打ち破りは窓のガラスに向かって物を投げたり、ハンマーで窓ガラスを叩き割ったりして建物の中に侵入する方法です。ガラスが割れる音などを気にすることなく、無謀で大体な方法ですが、この方法で侵入する空き巣も多くいます。焼き破りのいうのは言葉のまま窓ガラスをライターなどで焼いて温度を上げたのち、水をかけて急激に冷やして、その温度差を利用してガラスにひびを入れる方法です。音も出ずに高度な技術もいらないので急激に増えて来ているガラス破りの方法となっています。
これらのガラス破りをされないための対策は、まずは防犯ガラスにすることです。普通のガラスの場合はすぐに割られてしまいますが、防犯ガラスにするとそう簡単に割られることはありません。また、防犯ガラスにするには費用がかかり過ぎるという場合は、防犯フィルムという物もあります。これは窓ガラスにフィルムを貼って窓を割られるのを防ぐのですが、注意しなければならないのはフィルムの厚さです。薄いものを貼っても意味がありませんので、厚みが350μ以上のものを貼りましょう。

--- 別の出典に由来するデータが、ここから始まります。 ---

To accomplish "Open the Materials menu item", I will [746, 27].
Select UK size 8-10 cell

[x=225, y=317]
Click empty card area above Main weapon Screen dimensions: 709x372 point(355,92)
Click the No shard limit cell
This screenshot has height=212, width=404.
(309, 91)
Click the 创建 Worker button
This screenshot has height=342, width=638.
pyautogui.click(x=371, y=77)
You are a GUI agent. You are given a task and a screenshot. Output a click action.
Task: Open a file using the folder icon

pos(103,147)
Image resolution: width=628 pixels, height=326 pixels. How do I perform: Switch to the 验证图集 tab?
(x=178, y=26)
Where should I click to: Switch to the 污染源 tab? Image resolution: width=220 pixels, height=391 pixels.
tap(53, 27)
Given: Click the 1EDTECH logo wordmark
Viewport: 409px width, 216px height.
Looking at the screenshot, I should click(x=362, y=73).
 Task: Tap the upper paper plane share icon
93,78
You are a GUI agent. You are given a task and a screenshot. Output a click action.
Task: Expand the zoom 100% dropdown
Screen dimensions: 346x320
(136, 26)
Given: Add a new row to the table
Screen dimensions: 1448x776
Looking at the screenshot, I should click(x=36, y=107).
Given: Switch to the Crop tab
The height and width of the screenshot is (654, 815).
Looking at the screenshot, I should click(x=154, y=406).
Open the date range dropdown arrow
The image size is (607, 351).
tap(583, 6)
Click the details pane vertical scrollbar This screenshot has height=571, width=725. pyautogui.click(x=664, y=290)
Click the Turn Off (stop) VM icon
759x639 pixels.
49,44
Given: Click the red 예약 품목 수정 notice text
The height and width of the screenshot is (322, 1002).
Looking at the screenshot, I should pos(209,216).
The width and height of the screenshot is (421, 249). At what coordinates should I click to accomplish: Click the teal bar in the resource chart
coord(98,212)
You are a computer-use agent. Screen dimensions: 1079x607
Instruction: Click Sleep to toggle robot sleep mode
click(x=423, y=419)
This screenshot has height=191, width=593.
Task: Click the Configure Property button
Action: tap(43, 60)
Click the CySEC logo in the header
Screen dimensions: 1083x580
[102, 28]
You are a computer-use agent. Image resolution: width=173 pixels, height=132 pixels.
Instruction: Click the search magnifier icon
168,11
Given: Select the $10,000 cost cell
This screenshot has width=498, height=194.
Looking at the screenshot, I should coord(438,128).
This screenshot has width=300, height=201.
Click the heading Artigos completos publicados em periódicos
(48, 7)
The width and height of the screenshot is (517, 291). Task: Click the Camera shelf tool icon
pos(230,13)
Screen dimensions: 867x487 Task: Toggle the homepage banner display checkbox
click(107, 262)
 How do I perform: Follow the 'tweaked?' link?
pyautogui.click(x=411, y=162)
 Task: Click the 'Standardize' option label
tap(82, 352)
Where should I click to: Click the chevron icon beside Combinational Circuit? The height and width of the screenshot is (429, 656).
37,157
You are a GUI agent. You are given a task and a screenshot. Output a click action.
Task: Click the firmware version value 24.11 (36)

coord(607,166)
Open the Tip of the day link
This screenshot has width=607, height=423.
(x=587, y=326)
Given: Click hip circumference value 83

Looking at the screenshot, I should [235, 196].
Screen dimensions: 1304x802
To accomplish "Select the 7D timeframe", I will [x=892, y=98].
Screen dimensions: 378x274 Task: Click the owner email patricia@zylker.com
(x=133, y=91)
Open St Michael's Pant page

また、窓の鍵の部分の周りだけフィルムを貼れば大丈夫だと考える人もいるかもしれませんが、貼ったフィルムの周りを割られて終了ですので、フィルムは出来れば窓全体に貼りましょう。空き巣は窓を割って鍵の部分を手で開けて家の中に侵入してきます。したがって窓を割られても鍵を開けられなければ侵入されません。したがって窓の内側に補助錠を付けることも効果があります。ダイヤル付きのものもあり鍵が割られても、そのダイヤルの暗証番号がわからなければ開きませんので、これはかなりの効果をあげます。
サムターン回し対策
サムターンとは玄関の鍵の部屋側にあるつまみです。サムターン回しはドアにドリルなどで穴を開け90度に曲がった細い金属の棒などを入れてつまみを回して玄関を開錠する方法です。また、これにはドアスコープを外側から回して外し、そこから長い針金などを入れて開ける方法もあります。サムターン回し対策は簡単です。市販でサムターン部分につけるカバーが売っていますので、それを購入してつけるだけとなっています。
防犯意識を高め、持ち続ける
空き巣や侵入犯罪を防ぐ対策として1番といって良いほど大切がことは、防犯意識を高めることです。いくらピッキング対策やその他の対策をしても、それで安心して防犯意識が低くなってしまったら意味がありません。また、一時だけ防犯意識を高めても防犯意識がなくなったときに、ドアの施錠を忘れて被害にあってしまうケースが多いのです。防犯意識を高めその意識は常に持ち続けることが必須となります。
まとめ
空き巣を防ぐためには鍵を使わないで簡単に開錠しまうピッキングには、十分に気を付けなければなりませんが、それだけでは空き巣を完全に防ぐことはできません。空き巣に入られると精神的にもショックを受けますし、万が一空き巣犯を出くわしてしまったら生命の危険にさらされる可能性もあります。今できる最大限の対策と防犯意識を持って空き巣やその他の侵入犯罪を防いでいきましょう。